TEXTO PROPORCIONADO:
○ ○ ○ ○ ○
Sintetizando el auge de ese estado de espíritu libertario, la Revolución de Mayo del 68 dogmatizó: «¡Prohibido prohibir!». Y con la capacidad de contagio de las pasiones desordenadas, más el gancho de la cultura francesa, esa meta utópica conquistó en poco tiempo enormes espacios de la opinión pública internacional, haciéndonos creer que los restos de padrones de orden aún vigentes eran las únicas barreras que separaban al hombre de la felicidad completa.

Casi medio siglo ha pasado desde entonces, ¿y cuál ha sido el resultado? ¿Ha encontrado la humanidad, finalmente, lo que tanto buscaba? ¿Rebosa de felicidad la juventud de hoy día? ¿Vivimos el apogeo de la civilización soñado por tantas generaciones a lo largo de la Historia?

Basta que el hombre contemporáneo abra un poco los ojos para constatar que algo ha salido errado y que los frutos de esa pretendida liberación están lejos de ser como se lo imaginaba. ¿Por qué?
○ ○ ○ ○ ○
QUÉ HAY QUE HACER:
Responde con brevedad estas preguntas sobre el texto acerca de Mayo del 68:
1. ¿Qué lema dogmatizó la Revolución de Mayo del 68?
2. ¿Cuánto tiempo afirma el texto que ha pasado desde entonces?
3. ¿Qué basta que haga el hombre contemporáneo para constatar que algo ha salido errado?

MATERIAL:
○ ○ ○ ○ ○
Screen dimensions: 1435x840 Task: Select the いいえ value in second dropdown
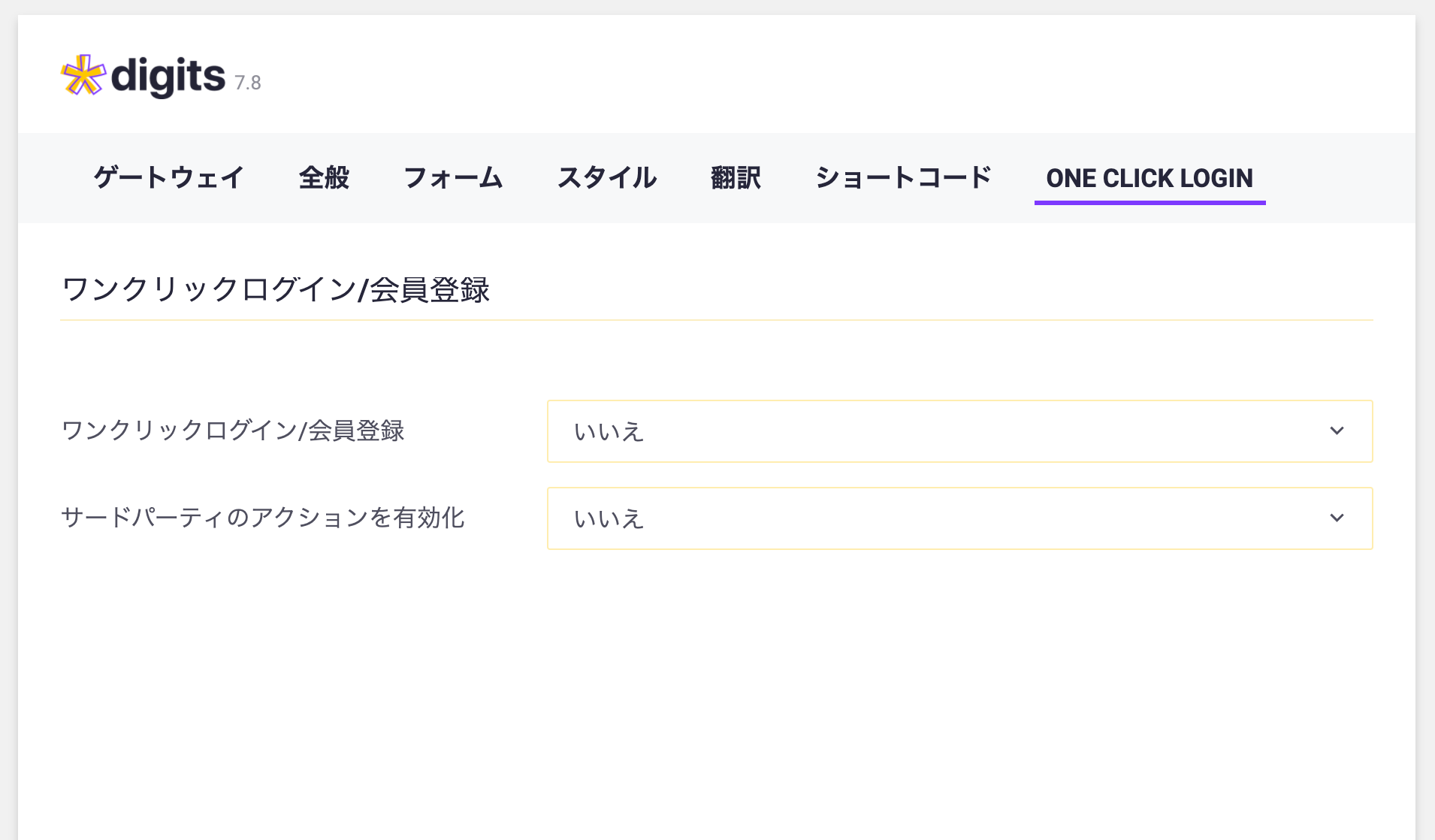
○ ○ ○ ○ ○
RESULTADO DEL EJERCICIO:
1. «¡Prohibido prohibir!»
2. Casi medio siglo.
3. Que abra un poco los ojos.